Toutefois, de même que le film d’Inoshiro Honda n’est pas qu’une ode aux processions militaires et aux destructions de maquettes orchestrées par le maître des effets spéciaux Eiji Tsuburaya, la musique d’Akira Ifukube n’oublie pas de rendre palpable les souffrances d’un peuple nippon allégrement piétiné par le gigantesque saurien. Dans la première partie de l’album, à l’occasion de courtes pistes telles Ship Music ou Theme For Ootojima Island, le musicien posait déjà un regard empreint de compassion sur les petites gens, leur rude labeur quotidien puis leur stupeur hébétée face à l’incroyable invasion. Plus tard, après que les contrebassons sinistres du thème de Godzilla aient résonné une ultime fois dans Godzilla Comes To Tokyo Bay, Ifukube choisit d’adopter définitivement le point de vue de la populace en délivrant une succession de morceaux plaintifs et douloureux. Les cordes, jusqu’alors stridentes, expriment dès lors une tristesse et un désarroi insondables, comme l’attestent un Tragic Sight Of The Imperial Capital à l’intitulé plus qu’explicite ou le poignant Prayer For Peace, bercé par ces choeurs féminins lancinants dont Ifukube, tout au long de sa carrière, s’est brillamment fait le chantre.

  Godzilla

 

Oxygen Destroyer, de par son timbre monocorde, est un autre spécimen archétypal de ces subtiles atmosphères dramatiques, aux antipodes des trémolos symphoniques grossiers dans lesquels beaucoup se seraient engouffrés tête baissée. Mais c’est sans nul doute grâce au sublime Godzilla At The Ocean Floor, composé pour la scène où la créature rencontre son destin fatal au large de la baie de Tokyo, que le discours profondément humaniste et pacifiste d’Inoshiro Honda se voit offrir son plus bel écrin musical.

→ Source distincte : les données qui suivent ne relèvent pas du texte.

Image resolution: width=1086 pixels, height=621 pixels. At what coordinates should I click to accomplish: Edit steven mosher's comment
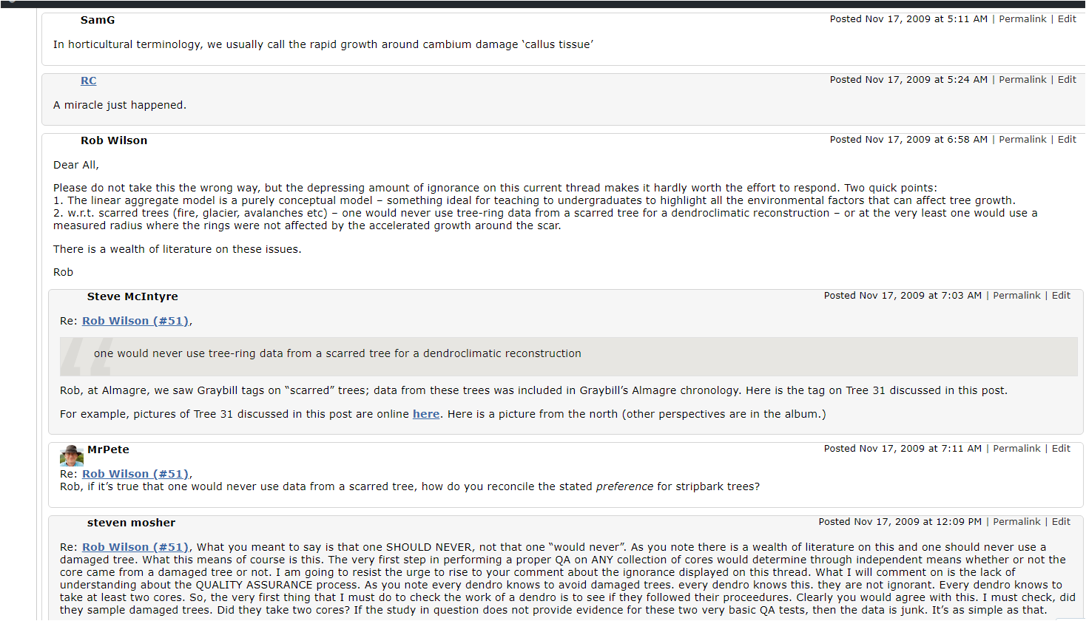point(1061,522)
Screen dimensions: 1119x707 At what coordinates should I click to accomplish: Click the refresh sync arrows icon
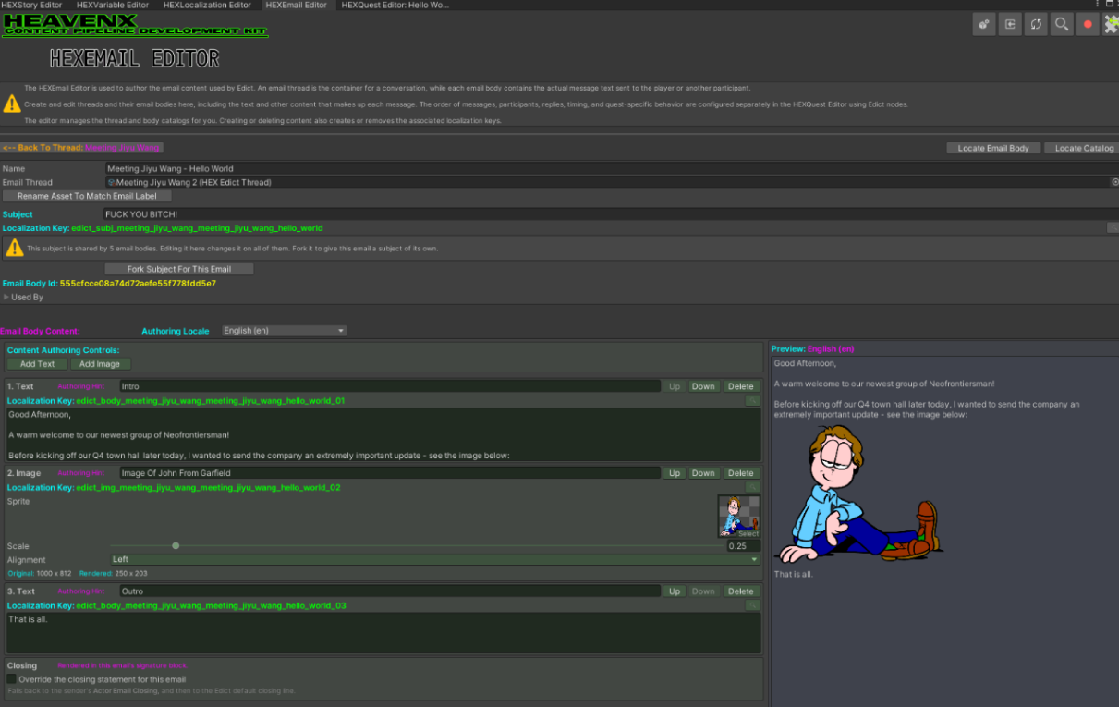pyautogui.click(x=1036, y=25)
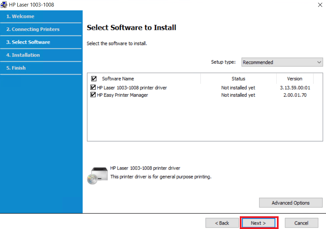The image size is (326, 229).
Task: Uncheck the HP Laser printer driver checkbox
Action: (x=93, y=88)
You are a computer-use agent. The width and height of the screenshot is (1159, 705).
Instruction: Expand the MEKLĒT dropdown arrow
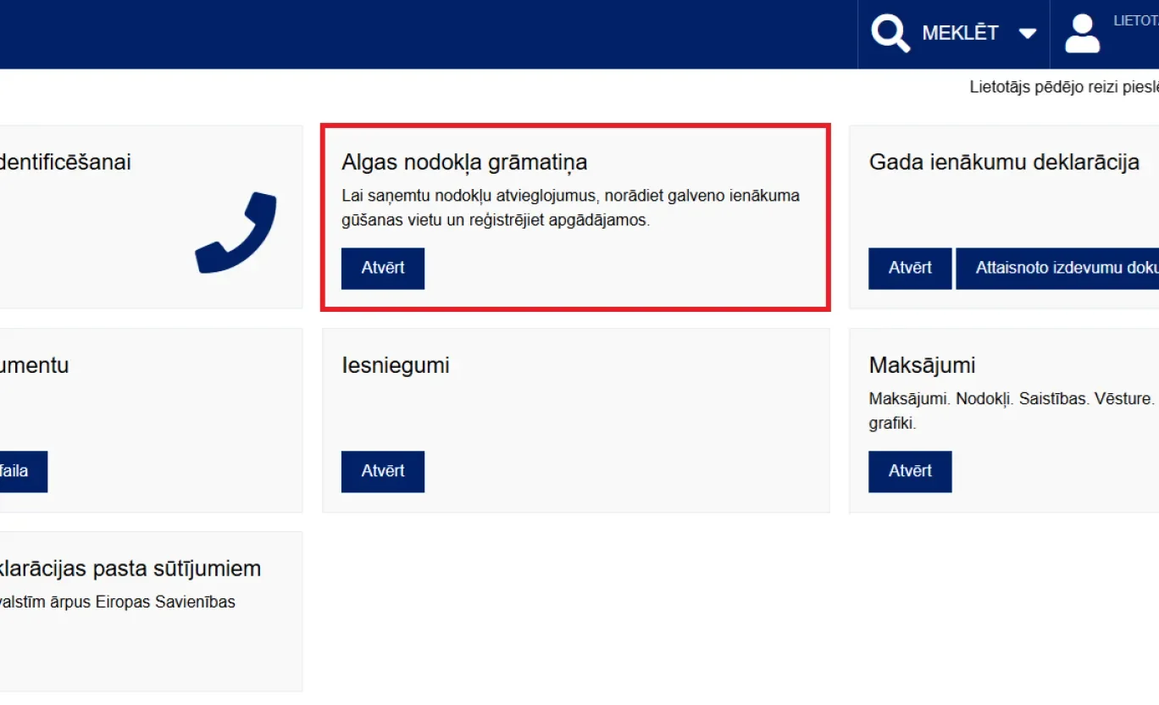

L’occasion semblait trop belle de convoquer à nouveau les grandes pompes martiales pour fastueusement célébrer la victoire, mais Ifukube, dédaigneux de ces apothéoses triomphantes, prend l’audacieux parti de réorchestrer sur plus de six minutes Tragic Sight Of The Imperial Capital, en lui adjoignant des bois délicats puis un piano funeste qui décuplent son caractère pathétique. Finalement, ce ne sont pas les images trop attendues des sourires rayonnants d’une foule en liesse qui prennent forme dans l’esprit de l’auditeur, mais celles des décombres fumants et des milliers de vies anéanties que Godzilla abandonne dans son sillage.

 

Une telle amertume, à la fois sobre et gorgée d’émotion, ne devait plus jamais affleurer dans les multiples séquelles qu’Ifukube accepta d’illustrer. Si le T-Rex atomique connut des fortunes diverses dans le traitement de ses aventures, allant du franchement consternant au véritablement superbe en passant par de gouleyantes pochades et des récits ambitieux mais bancals, aucune de ces suites ne parvint (ni même ne se risqua) à ressusciter la violence pamphlétaire et l’humanisme sans fard qui font tout le prix du film initial. A contrario, les bases de la caractérisation musicale de Godzilla lui-même étaient résolument posées et, sous la houlette de l’intègre Akira Ifukube, préservèrent toujours intacte leur puissance évocatrice. Témoin King Kong Vs. Godzilla, seconde partition du compositeur pour le Roi des Monstres, aussi épique et furibonde que la précédente alors qu’à l’image ne règnent qu’aberrations Z et humour éléphantesque. C’est là ce que le regretté musicien, à l’instar de pas mal d’autres confrères talentueux et dévoués à leur art, considérait modestement comme un professionnalisme qu’il se devait d’honorer, mais que nous aurions bien davantage envie d’appeler du génie.